Even if the team are in transition, as Jones has suggested, Sweeney said it was vital to “make sure you are heading in the right direction”. Jones himself indicated to Sweeney that he had no desire to paper over the cracks as England slumped to a 32-18 loss to Ireland after the high of their 23-20 win over France.
“He’s hugely disappointed,” Sweeney said. “You would expect that. He is equally frustrated at the inconsistency of the performance against France, and a week later you have a performance which is very disappointing.
“It’s important to stress that Eddie’s not in denial. He’s not quoting his win ratios, or previous tournaments, or his record up to now. He’s totally focused on the now and going forwards. He knows it’s going to be a thorough and brutally honest debrief. We need to get to the facts of it. We need to lift the hood up, have a look in there and say are we headed in the right direction?”
There have been questions, notably from 2003 World Cup-winning coach Clive Woodward, about how hard the RFU intends to hold Jones to account and whether it has the necessary rugby expertise to do so.
Conor O’Shea, the RFU’s director of performance rugby, will sit on the panel. Last summer, he co-hosted a podcast with Jones and yesterday launched a stringent defence of the head coach’s desire. “He’s up for the fight, big time,” O’Shea said. “And no one is trying to sweep anything under the carpet.”
Sweeney rowed back on the suggestion that Jones held too much sway within the RFU to face any meaningful consequences.

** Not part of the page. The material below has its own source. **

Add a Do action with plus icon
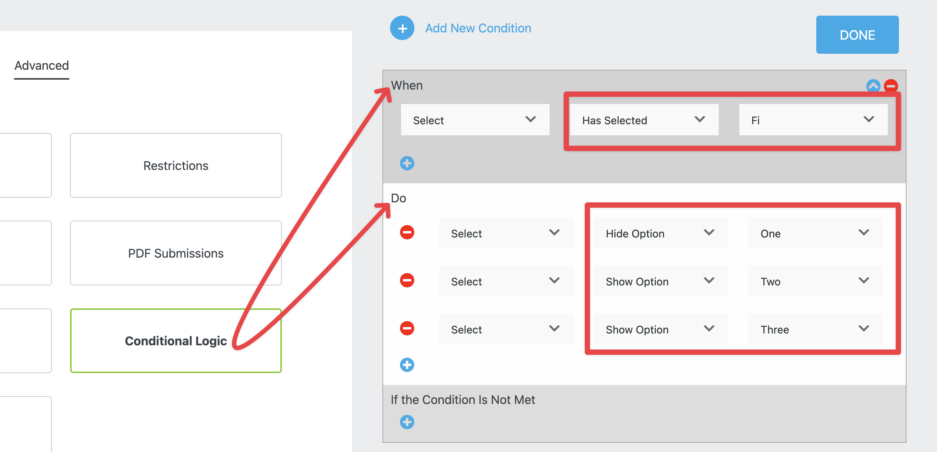 point(407,365)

“I would say that is wrong,” Sweeney said. “I would look them straight in the eye and say that is absolutely not the case. I know some people feel that is the perception, but he doesn’t have power and influence within Twickenham.
“There is massive accountability at the moment. But you have also got to allow your head coach to get on and do what he has to do. But Eddie is incredibly transparent with us, in terms of his thinking, his plans, where he’s going. And there are challenges to that.”
Sweeney was also prepared to censure Jones for his outburst last week in which he accused the media of spreading “rat poison”.
“Yeah, I didn’t like that, I don’t think anyone welcomes that,” Sweeney said. “That doesn’t really help the cause. And we have had a chat about it.”
Meanwhile, the leading domestic candidate to replace Jones, Exeter director of rugby Rob Baxter, confirmed he intended to see out his contract that runs to 2023.
“When I shake hands with Tony Rowe [Exeter chairman], when he says will you be here for the next three years and I say yes, that means a lot to me as well,” Baxter said.